— start —

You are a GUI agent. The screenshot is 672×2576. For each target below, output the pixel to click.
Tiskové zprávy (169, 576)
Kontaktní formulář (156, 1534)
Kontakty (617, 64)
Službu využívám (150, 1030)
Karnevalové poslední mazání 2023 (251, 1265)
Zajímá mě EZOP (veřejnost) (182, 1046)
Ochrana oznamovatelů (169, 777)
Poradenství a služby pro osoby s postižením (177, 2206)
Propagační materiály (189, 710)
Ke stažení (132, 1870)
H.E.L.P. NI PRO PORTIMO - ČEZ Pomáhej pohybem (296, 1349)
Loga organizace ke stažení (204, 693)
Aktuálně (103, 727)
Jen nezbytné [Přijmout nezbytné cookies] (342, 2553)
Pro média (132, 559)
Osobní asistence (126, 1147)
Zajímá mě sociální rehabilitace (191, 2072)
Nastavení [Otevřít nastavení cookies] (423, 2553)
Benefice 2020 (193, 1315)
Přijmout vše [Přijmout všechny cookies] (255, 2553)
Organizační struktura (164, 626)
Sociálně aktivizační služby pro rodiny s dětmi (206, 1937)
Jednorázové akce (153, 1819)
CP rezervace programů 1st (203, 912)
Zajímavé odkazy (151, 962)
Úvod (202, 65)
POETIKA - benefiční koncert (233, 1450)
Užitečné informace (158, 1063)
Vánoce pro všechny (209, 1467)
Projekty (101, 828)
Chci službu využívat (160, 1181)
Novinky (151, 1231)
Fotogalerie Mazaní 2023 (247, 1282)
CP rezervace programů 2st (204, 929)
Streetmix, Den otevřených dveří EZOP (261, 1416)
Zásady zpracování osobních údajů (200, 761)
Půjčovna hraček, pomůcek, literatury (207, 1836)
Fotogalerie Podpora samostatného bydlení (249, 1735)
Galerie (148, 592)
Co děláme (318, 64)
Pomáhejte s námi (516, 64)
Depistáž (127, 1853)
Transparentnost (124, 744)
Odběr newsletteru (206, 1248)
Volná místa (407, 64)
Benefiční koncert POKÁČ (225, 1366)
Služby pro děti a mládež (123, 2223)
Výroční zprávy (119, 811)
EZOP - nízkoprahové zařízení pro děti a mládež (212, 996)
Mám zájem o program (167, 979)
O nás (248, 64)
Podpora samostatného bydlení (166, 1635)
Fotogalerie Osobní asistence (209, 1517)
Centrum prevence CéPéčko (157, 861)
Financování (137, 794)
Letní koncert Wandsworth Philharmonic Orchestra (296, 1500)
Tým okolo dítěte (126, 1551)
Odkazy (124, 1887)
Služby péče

— end —

▸ YOUR GOAL: Rewrite every line of the records above as a JSON array of strings, one string per line, leaving out any blank lines.

▸ SOLUTION TO THIS TASK:
[
  "You are a GUI agent. The screenshot is 672×2576. For each target below, output the pixel to click.",
  "Tiskové zprávy (169, 576)",
  "Kontaktní formulář (156, 1534)",
  "Kontakty (617, 64)",
  "Službu využívám (150, 1030)",
  "Karnevalové poslední mazání 2023 (251, 1265)",
  "Zajímá mě EZOP (veřejnost) (182, 1046)",
  "Ochrana oznamovatelů (169, 777)",
  "Poradenství a služby pro osoby s postižením (177, 2206)",
  "Propagační materiály (189, 710)",
  "Ke stažení (132, 1870)",
  "H.E.L.P. NI PRO PORTIMO - ČEZ Pomáhej pohybem (296, 1349)",
  "Loga organizace ke stažení (204, 693)",
  "Aktuálně (103, 727)",
  "Jen nezbytné [Přijmout nezbytné cookies] (342, 2553)",
  "Pro média (132, 559)",
  "Osobní asistence (126, 1147)",
  "Zajímá mě sociální rehabilitace (191, 2072)",
  "Nastavení [Otevřít nastavení cookies] (423, 2553)",
  "Benefice 2020 (193, 1315)",
  "Přijmout vše [Přijmout všechny cookies] (255, 2553)",
  "Organizační struktura (164, 626)",
  "Sociálně aktivizační služby pro rodiny s dětmi (206, 1937)",
  "Jednorázové akce (153, 1819)",
  "CP rezervace programů 1st (203, 912)",
  "Zajímavé odkazy (151, 962)",
  "Úvod (202, 65)",
  "POETIKA - benefiční koncert (233, 1450)",
  "Užitečné informace (158, 1063)",
  "Vánoce pro všechny (209, 1467)",
  "Projekty (101, 828)",
  "Chci službu využívat (160, 1181)",
  "Novinky (151, 1231)",
  "Fotogalerie Mazaní 2023 (247, 1282)",
  "CP rezervace programů 2st (204, 929)",
  "Streetmix, Den otevřených dveří EZOP (261, 1416)",
  "Zásady zpracování osobních údajů (200, 761)",
  "Půjčovna hraček, pomůcek, literatury (207, 1836)",
  "Fotogalerie Podpora samostatného bydlení (249, 1735)",
  "Galerie (148, 592)",
  "Co děláme (318, 64)",
  "Pomáhejte s námi (516, 64)",
  "Depistáž (127, 1853)",
  "Transparentnost (124, 744)",
  "Odběr newsletteru (206, 1248)",
  "Volná místa (407, 64)",
  "Benefiční koncert POKÁČ (225, 1366)",
  "Služby pro děti a mládež (123, 2223)",
  "Výroční zprávy (119, 811)",
  "EZOP - nízkoprahové zařízení pro děti a mládež (212, 996)",
  "Mám zájem o program (167, 979)",
  "O nás (248, 64)",
  "Podpora samostatného bydlení (166, 1635)",
  "Fotogalerie Osobní asistence (209, 1517)",
  "Centrum prevence CéPéčko (157, 861)",
  "Financování (137, 794)",
  "Letní koncert Wandsworth Philharmonic Orchestra (296, 1500)",
  "Tým okolo dítěte (126, 1551)",
  "Odkazy (124, 1887)",
  "Služby péče"
]